> **SELECTED EXCERPT**:
Swedish poet and playwright Athena Farrokhzad’s debut collection of poetry Vitsvit (White Blight) has been translated into 12 languages and staged several times as a play. It explores the topics of language, body and family within a context of revolution, war, migration and racism. Her second book, Trado, published in 2016, is a collaboration with the Romanian poet Svetalana Cârstean. Farrokhzad joins #cocreatePOETICA thanks the Embassy of Sweden’s support.

Dean Bowen and Sjaan Flikweert at #coecreatePOETICA 2017. Pic supplied.

 
Ivan Words is a Dutch spoken word artist, musician and songwriter. His work explores what expression as a necessity means. Words is the co-founder of spoken word platform Spoken World and has on several occasions been a house poet for FUNX and a speaker for TEDx. In 2016, he won the House of Poets Poetry Slam in Rotterdam. He also facilitates workshops, is a presenter, and performs in theatre productions.

Canadian poet and anthropologist Roseline Lambert published Clinique, her first collection of poetry, in 2016. The sequel The Uniform was published in the magazine Exit, earning her the Félix-Antoine-Savard Prize for Poetry 2017. Her work has been published in reviews such as Estuaire, Art le Sabord and la Revue de la Compagnie à Numéro. Her approach to writing is built through the integration of ethnographic and theoretical texts in her poems.

> **EXERCISE SET**:
a) Answer these from the poet profiles, one per line:
(i) How many languages has Vitsvit been translated into?
(ii) In what year did Ivan Words win the House of Poets Poetry Slam in Rotterdam?
(iii) What prize did Roseline Lambert earn for The Uniform?
b) List every nationality the poet profiles give for a person, each with that person's name.
The lines after this text aren't needed for anything here.

> **RECORDS PROVIDED**:
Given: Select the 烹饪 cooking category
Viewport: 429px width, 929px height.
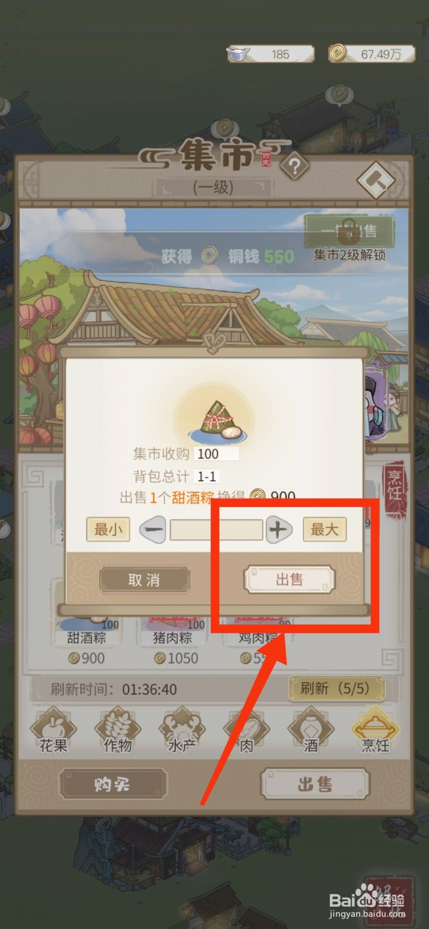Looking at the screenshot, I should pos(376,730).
---
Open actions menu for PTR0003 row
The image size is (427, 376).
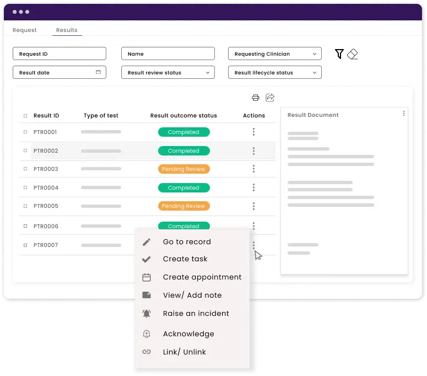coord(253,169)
--
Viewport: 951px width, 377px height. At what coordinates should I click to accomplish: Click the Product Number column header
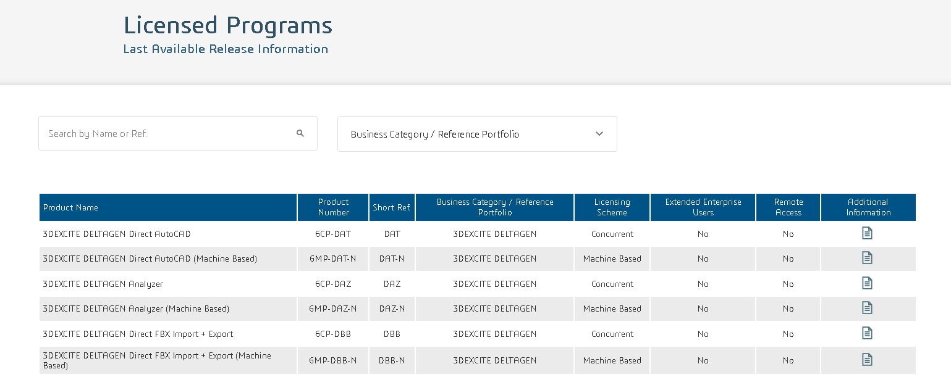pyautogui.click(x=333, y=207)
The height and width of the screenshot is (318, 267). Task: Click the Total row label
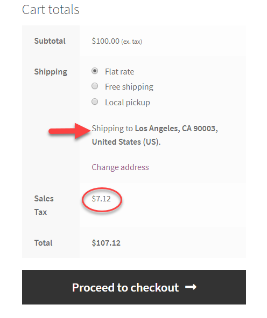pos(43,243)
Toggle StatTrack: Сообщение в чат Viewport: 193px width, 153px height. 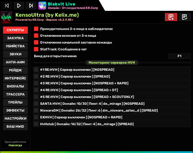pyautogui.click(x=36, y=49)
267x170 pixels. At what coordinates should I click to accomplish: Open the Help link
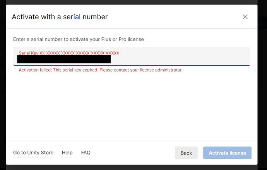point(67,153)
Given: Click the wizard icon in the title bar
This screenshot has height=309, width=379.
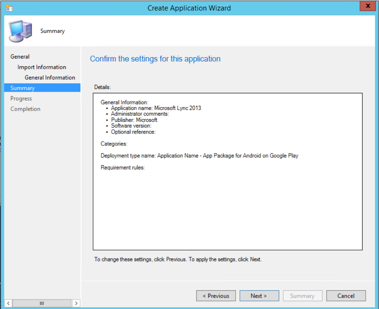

> **RESULTS OF THE TASKS**:
a)
(i) 12
(ii) 2016
(iii) The Félix-Antoine-Savard Prize for Poetry 2017

b)
Swedish: Athena Farrokhzad
Romanian: Svetalana Cârstean
Dutch: Ivan Words
Canadian: Roseline Lambert